From Vietnam War Refugee To Renowned Oregon Dancer

By Jessica Martin (OPB)
July 20, 2017 11:14 p.m.
Producer: Jessica Martin   Videographer/Editor: Tom Shrider   Audio: Thom Dentler

As a child in Vietnam, Minh Tran knew he wanted to be a dancer. But the war in his homeland and a daring escape to the United States at the age of 13 put those dreams on hold.

“It completely changed me," Tran said. "We stayed in a refugee camp for six months and then we got a sponsor who happened to live in Portland.”

Once in Oregon, Tran found the path back to his dream, almost by accident, by taking a dance class as an elective at Portland State University.

“And Nancy Martino … she was the head of the dance department. She said, 'That’s the boy! Give him!' She literally dragged me from one class to the other. … It was amazing that she saw what I had before I saw what I had,” Tran said.


Marrying modern choreography with traditional Southeast Asian dance, he formed Minh Tran & Company, becoming a prolific choreographer and sought-after educator. His tireless dedication to dance touched organizations as diverse as White Bird Dance to Alaska Dance Theater, Northwest Dance Project to New York's Dance Theater Workshop's Suitcase Fund, Mekong Project.

Today, Minh Tran’s work is performed throughout the western United States and internationally, including in Vietnam.

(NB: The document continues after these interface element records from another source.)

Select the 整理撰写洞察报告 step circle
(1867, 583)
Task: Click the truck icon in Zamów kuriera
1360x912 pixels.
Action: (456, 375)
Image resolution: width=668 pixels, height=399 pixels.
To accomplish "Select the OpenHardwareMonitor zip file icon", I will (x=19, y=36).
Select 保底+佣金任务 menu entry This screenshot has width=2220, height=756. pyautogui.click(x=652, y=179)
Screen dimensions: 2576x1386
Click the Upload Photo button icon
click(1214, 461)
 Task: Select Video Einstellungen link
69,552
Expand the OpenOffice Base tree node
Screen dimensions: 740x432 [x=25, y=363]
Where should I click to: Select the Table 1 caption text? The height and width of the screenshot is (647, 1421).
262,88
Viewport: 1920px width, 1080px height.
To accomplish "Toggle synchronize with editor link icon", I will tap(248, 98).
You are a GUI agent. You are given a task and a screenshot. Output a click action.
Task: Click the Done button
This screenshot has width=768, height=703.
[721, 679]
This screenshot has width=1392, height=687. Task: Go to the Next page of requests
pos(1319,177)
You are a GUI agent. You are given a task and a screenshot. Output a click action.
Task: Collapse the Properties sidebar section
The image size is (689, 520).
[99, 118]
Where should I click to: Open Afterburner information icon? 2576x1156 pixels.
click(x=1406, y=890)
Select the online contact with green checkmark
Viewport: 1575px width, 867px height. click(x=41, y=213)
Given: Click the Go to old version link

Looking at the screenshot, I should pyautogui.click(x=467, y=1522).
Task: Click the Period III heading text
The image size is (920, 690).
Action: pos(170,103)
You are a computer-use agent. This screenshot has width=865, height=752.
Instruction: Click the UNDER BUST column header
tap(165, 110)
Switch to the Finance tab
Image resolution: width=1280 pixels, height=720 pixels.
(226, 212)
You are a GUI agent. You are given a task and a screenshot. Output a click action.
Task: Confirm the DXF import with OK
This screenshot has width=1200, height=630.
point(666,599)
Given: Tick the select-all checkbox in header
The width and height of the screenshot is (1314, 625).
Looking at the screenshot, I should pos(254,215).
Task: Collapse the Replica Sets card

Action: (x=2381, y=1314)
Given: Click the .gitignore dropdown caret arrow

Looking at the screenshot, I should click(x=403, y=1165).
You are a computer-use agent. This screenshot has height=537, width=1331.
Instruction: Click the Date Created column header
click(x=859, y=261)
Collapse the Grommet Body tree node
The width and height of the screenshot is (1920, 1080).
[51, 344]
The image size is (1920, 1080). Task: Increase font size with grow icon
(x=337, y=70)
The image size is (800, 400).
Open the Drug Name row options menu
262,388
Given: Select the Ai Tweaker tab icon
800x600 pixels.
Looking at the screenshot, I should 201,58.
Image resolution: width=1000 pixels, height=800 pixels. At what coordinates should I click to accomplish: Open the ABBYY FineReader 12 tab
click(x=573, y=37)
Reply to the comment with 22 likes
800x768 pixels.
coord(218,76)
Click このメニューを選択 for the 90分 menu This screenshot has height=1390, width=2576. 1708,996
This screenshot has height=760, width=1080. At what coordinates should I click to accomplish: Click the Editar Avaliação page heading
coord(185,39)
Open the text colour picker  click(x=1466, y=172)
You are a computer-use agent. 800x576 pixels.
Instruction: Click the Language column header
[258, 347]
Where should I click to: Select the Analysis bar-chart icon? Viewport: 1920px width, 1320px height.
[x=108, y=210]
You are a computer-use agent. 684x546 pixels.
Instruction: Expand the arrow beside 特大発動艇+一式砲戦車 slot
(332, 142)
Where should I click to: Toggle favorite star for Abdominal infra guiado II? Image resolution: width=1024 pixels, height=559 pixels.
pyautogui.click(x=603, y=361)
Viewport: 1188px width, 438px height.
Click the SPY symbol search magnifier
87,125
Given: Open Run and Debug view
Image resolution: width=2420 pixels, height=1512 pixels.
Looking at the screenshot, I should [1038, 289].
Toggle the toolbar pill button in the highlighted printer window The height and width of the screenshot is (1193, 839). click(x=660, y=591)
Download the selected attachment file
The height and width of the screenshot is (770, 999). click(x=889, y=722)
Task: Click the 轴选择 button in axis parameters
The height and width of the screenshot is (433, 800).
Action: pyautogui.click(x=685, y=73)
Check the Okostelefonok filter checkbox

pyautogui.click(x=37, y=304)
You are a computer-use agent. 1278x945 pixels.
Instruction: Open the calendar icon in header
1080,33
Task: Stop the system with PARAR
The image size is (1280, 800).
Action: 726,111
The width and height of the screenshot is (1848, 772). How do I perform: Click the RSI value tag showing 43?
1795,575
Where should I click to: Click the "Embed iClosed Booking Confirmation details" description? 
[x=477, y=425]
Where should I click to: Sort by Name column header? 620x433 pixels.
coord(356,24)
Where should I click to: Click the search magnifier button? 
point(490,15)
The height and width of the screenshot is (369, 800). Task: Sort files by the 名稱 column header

Minh Tran is currently a visiting associate professor at Reed College, where he teaches intermediate and advanced technique and choreography, dance traditions of Southeast Asian civilization, and more.

Minh Tran at the Independence Palace, Ho Chi Minh City, 2017.

Minh Tran at the Independence Palace, Ho Chi Minh City, 2017.

Minh Tran

During the summer of 2017, Tran returned to Vietnam to do research and noticed a rapidly changing country.

“Prosperity is in the air,” Tran said, “Everyone is selling something.”

But in places like Ho Chi Minh City, along with modern prosperity comes that most modern of problems – traffic. “Twelve million people live in it. Seven million mopeds!” Tran quipped.

The skyline of the city of his youth has changed, too, with restaurants and jewelry stores dotting the streets. Even in his old neighborhood, he found the site of his childhood home being replaced by a diamond store.

This fall, Tran is getting back to work with his dance company, Minh Tran & Company, creating brand new artistic work for 2018.